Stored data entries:
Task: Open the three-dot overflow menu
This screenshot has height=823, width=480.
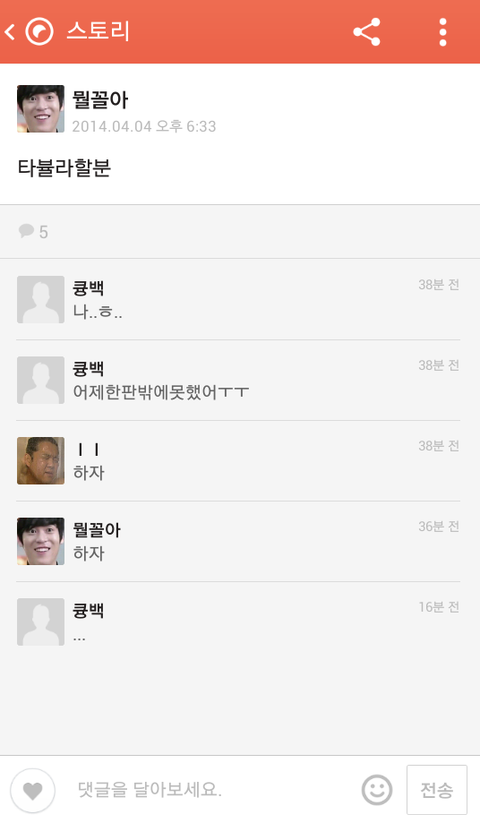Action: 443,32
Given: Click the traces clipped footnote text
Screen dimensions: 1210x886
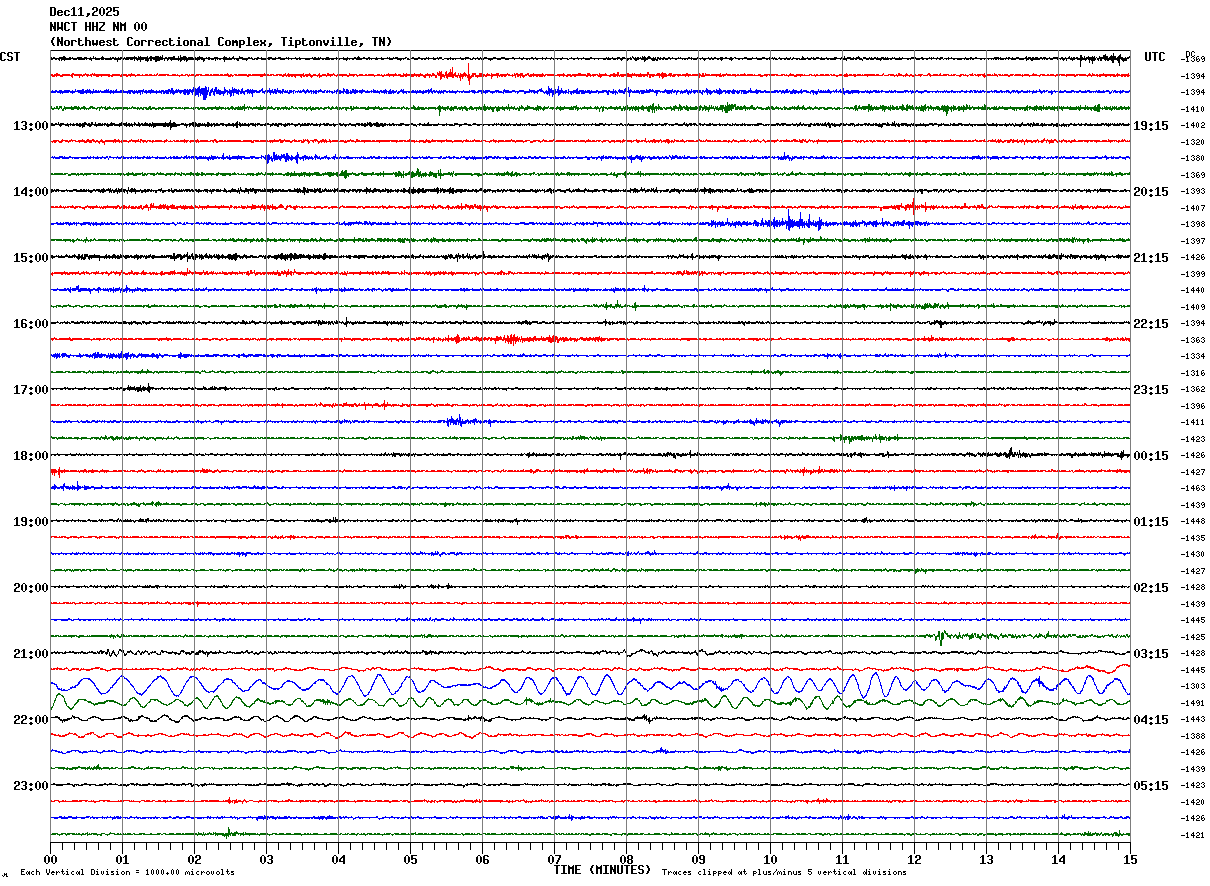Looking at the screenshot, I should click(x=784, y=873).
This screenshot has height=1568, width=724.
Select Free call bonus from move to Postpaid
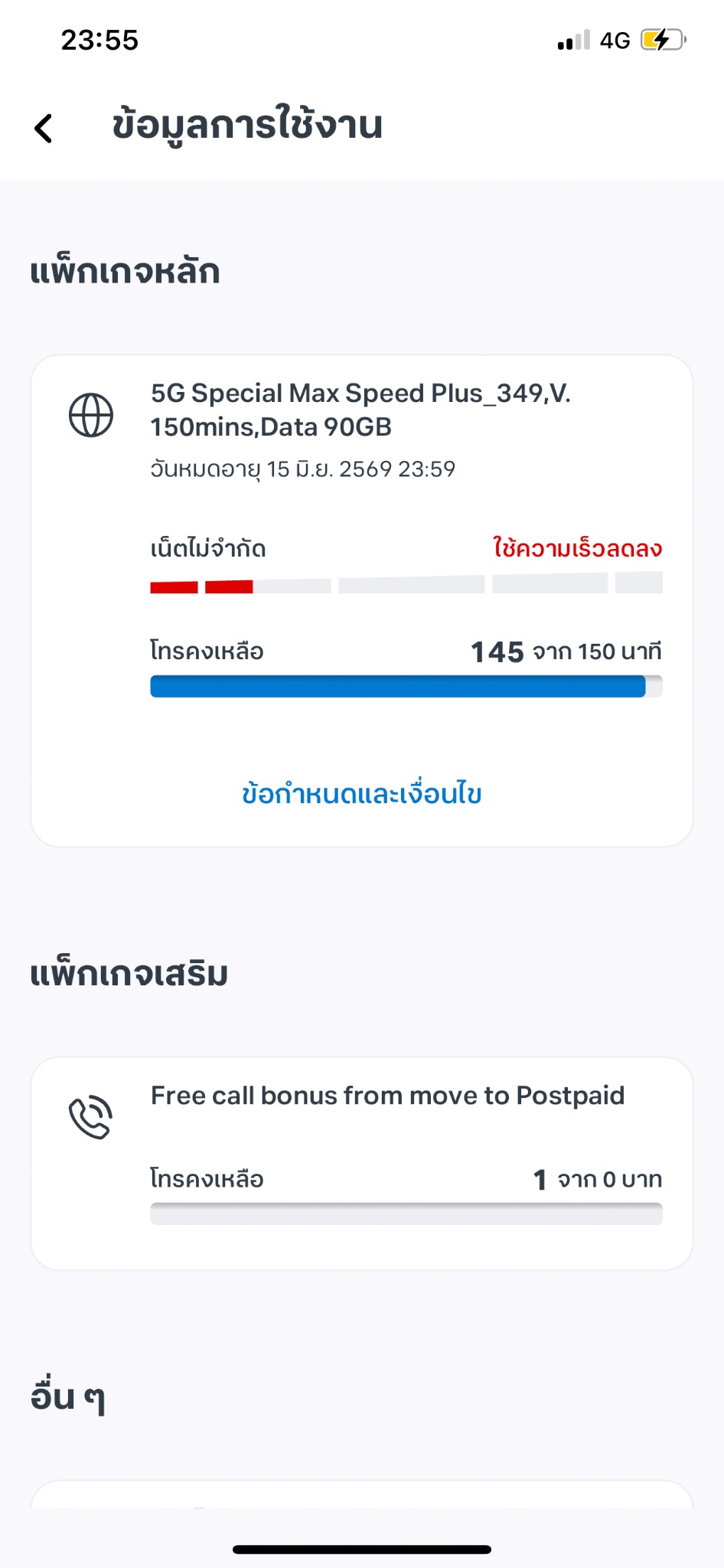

Work instruction
The data above is to be printed exactly, all of it, except for the pictures.

Task response
Task: Open the three-dot overflow menu
This screenshot has height=823, width=480.
Action: 443,32
Given: Click the traces clipped footnote text
Screen dimensions: 1210x886
Looking at the screenshot, I should click(x=784, y=873).
This screenshot has height=1568, width=724.
Select Free call bonus from move to Postpaid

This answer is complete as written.